Consider the following code:

# tries to find x^2+(y/2^delta)^2 + small = (2z+1)^2
# (2^delta*x)^2 + y^2 + err = (2^delta*(2z+1))^2
def table1_mod2(p,delta,err):
   l = [[0,0]]
   P = 1 # values in l are mod P
   q = 1
   twop = 2^p
   twodelta = 2^delta
   while P<twop:
      q = next_prime(q)
      R = IntegerModRing(P*q)
      newl = []
      for t in l:
         for hx in range(q):
            x = t[0]+hx*P
            if x>=twop:
               break
            u = R((twodelta*x)^2+err)
            for hz in range(q):
               z = t[1]+hz*P
               if z>=twop:
                  break
               y2 = R((twodelta*(2*z+1))^2)-u
               if y2.is_square():
                  newl.append([x,z])
      l = newl
      P = P * q
   return l, P

With Sage 4.7 I get:

sage: time l=table1_mod2(10,0,1)
Time: CPU 2.61 s, Wall: 2.63 s
sage: len(l[0])
76940

If I change R = IntegerModRing(P*q) by R=GF(q), which does not change the algorithm (we are lifting modulo 2*3*5*...), then strangely the program is slower:

sage: time l=table1_mod2(10,0,1)
Time: CPU 19.28 s, Wall: 19.33 s
sage: len(l[0])
76940

Is that normal?

Attachments (1)

11628-FiniteField_base-cache-factored_order.patch (1.4 KB) - added by pbruin 7 years ago.
cache factored order in FiniteField_base

Download all attachments as: .zip

Change History (7)

comment:1 Changed 8 years ago by zimmerma

still true with Sage 5.5: got CPU 2.16s with R = IntegerModRing(P*q), CPU 12.52s with R=GF(q).

Paul

comment:2 Changed 8 years ago by jdemeyer

  • Milestone changed from sage-5.11 to sage-5.12

comment:3 Changed 7 years ago by pbruin

It still happens in 5.12.beta2, with a similar factor.
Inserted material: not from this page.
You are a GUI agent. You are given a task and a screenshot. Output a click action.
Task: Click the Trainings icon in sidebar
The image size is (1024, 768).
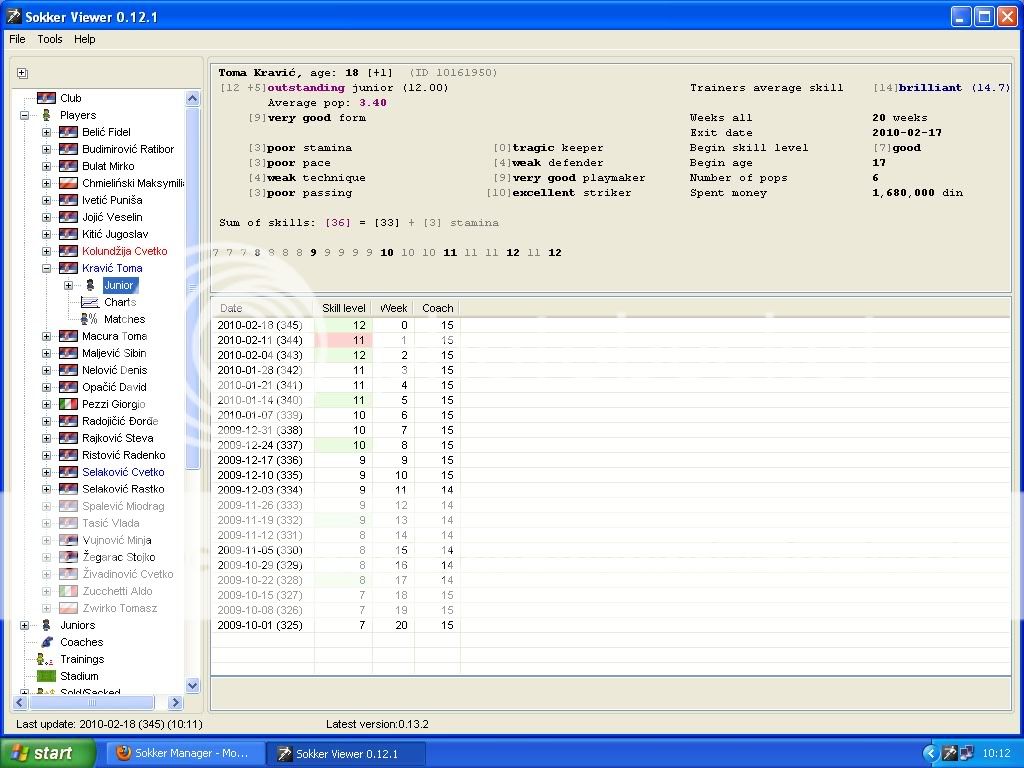(45, 659)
The difference seems to be in is_square():

sage: F=GF(1031)
sage: R=IntegerModRing(1031)
sage: a=F(27); b=R(27)
sage: a.is_square()
True
sage: b.is_square()
True
sage: %timeit a.is_square()
10000 loops, best of 3: 79 us per loop
sage: %timeit b.is_square()
100000 loops, best of 3: 2.25 us per loop

This is surprising since a and b are of the same type (IntegerMod_int) and have the same value; only their parents differ. Now is_square() calls the method factored_order() of the parent; this is cached in IntegerModRing but not in FiniteField_base.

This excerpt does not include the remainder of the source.